As time went on in year 3 I found more of a work-balance. Please do not confuse this with a work-life balance. I was still working every night until between 7 and sometimes 10pm, but in the classroom I had mastered the organisation. I marked books when the children were in assembly and only ever had to take extended writing books home to mark. As well as test papers. I once sat in a play-area marking 60 test papers in the school holidays. That’s one for the people who say ‘teachers have it easy, they get the holiday!’ *rolling eyes*. I had also formed a good relationship with my class. I didn’t panic as much on a morning going to school but I wouldn’t say I was ever looking forward to it.

As it was coming to the end of year 3 the all-important test scores needed to be in – obviously test results are the most important part of the year *rolling eyes again*. We had to present our data every half term. What is happening with child number 6? Why aren’t they meeting this target? How are you supporting them? I could actually answer the questions but it was always a nerve-wracking day for all teachers as they were never sure what they were going to be asked and how brutal it would really be. (I suppose it’s worth noting; if your class don’t achieve the percentages given to you earlier in the year, you’re not receiving your pay rise for the year.) It was also time for writing moderation – for year 3. I didn’t know until two days before that this even happened. All the staff looked through my writing books to decide if the children were below, at national or above national average. Of course, since I had no idea that year 3 spelling rules needed to be evidenced in their writing – they were all below average. Great! I spent the remaining 6 weeks stressing about that for no one to look at the books ever again!

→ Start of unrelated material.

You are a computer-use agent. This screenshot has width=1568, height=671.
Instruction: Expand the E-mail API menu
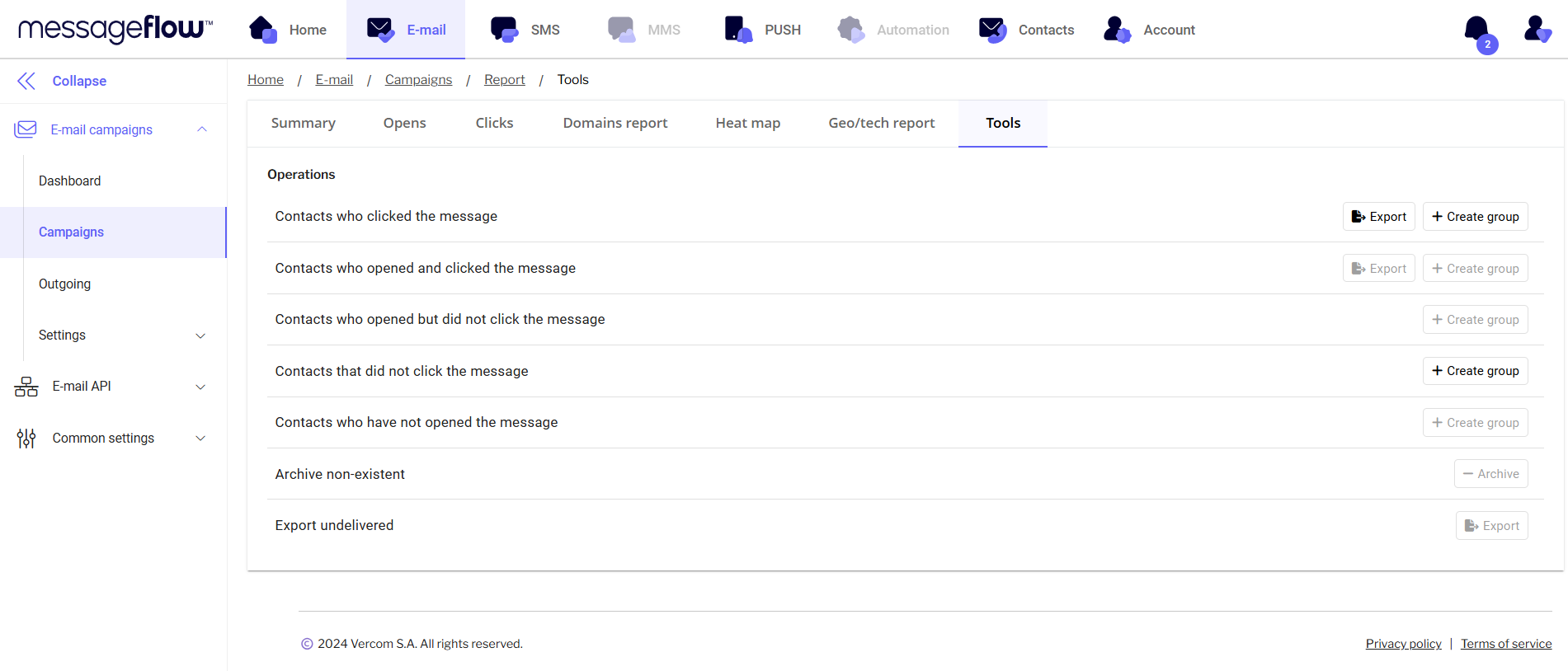click(x=200, y=387)
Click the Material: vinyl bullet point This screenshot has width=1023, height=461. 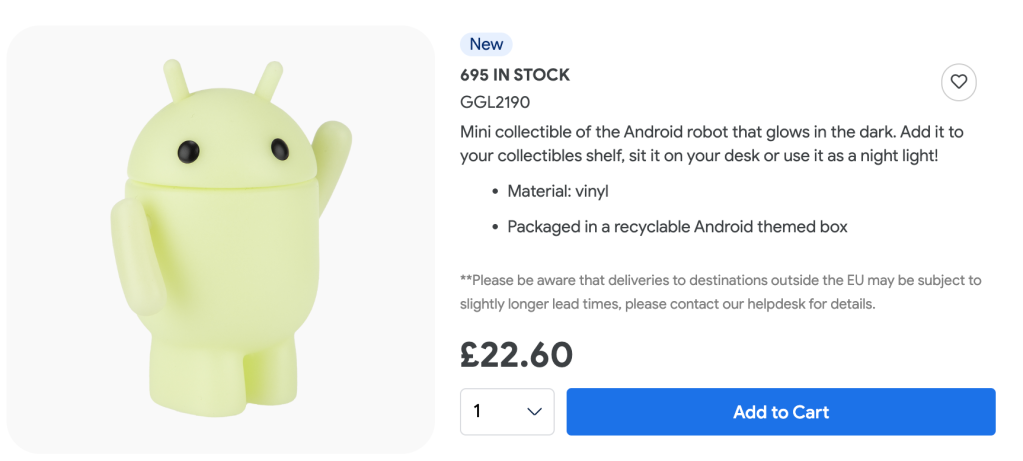pos(557,191)
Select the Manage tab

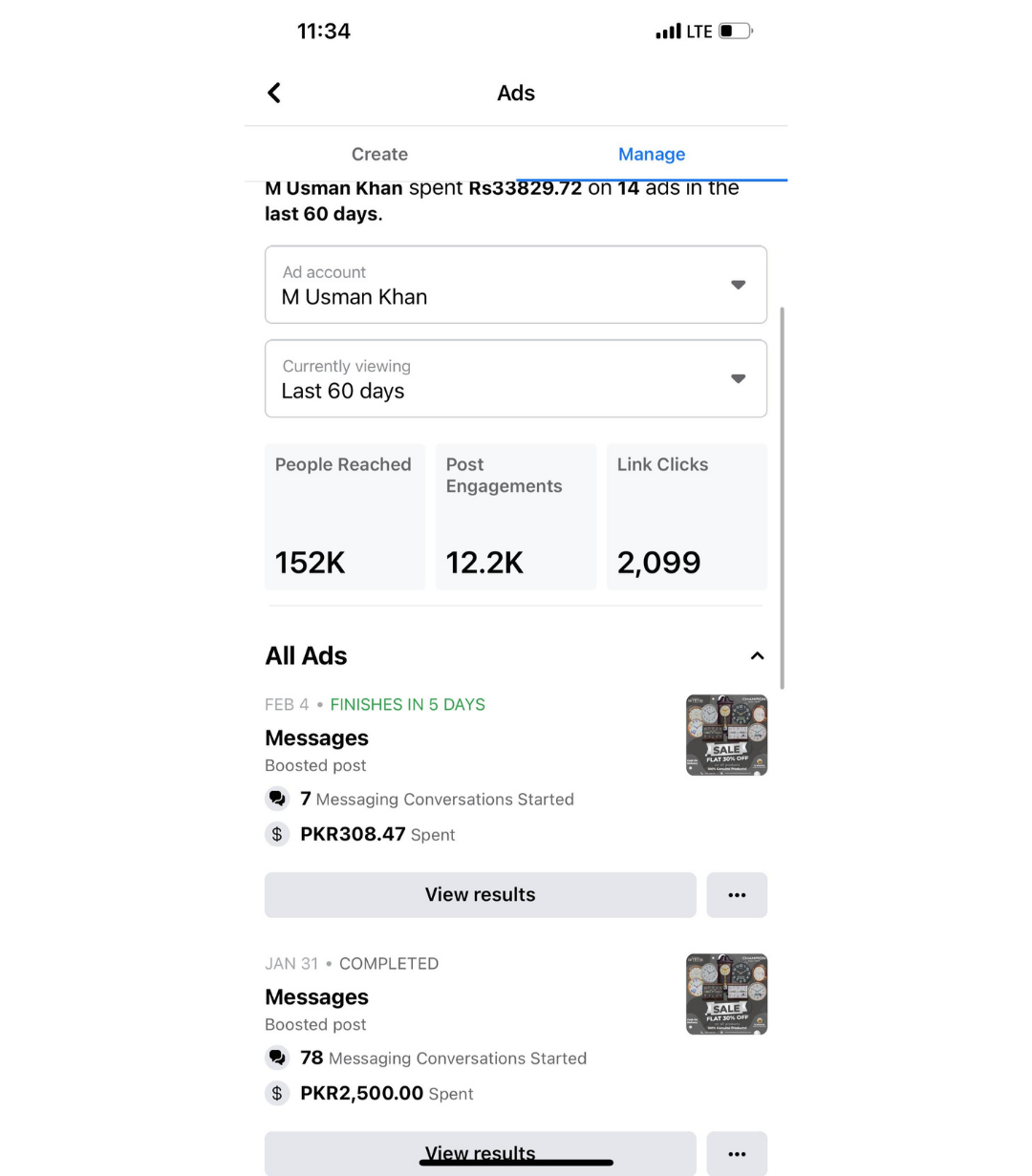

A long year was finally over and I had completed my NQT year. I’d lost count how many times I had cried and my home organisation skills had gone to pot due to lack of time. After just getting my head around what I was doing, the head informed me that I was moving into Reception. I had no experience in Early Years. I accepted the news and actually thought I’d taken it well considering. There wasn’t as many tears while I was in Reception but the job was going to be enough to make me leave.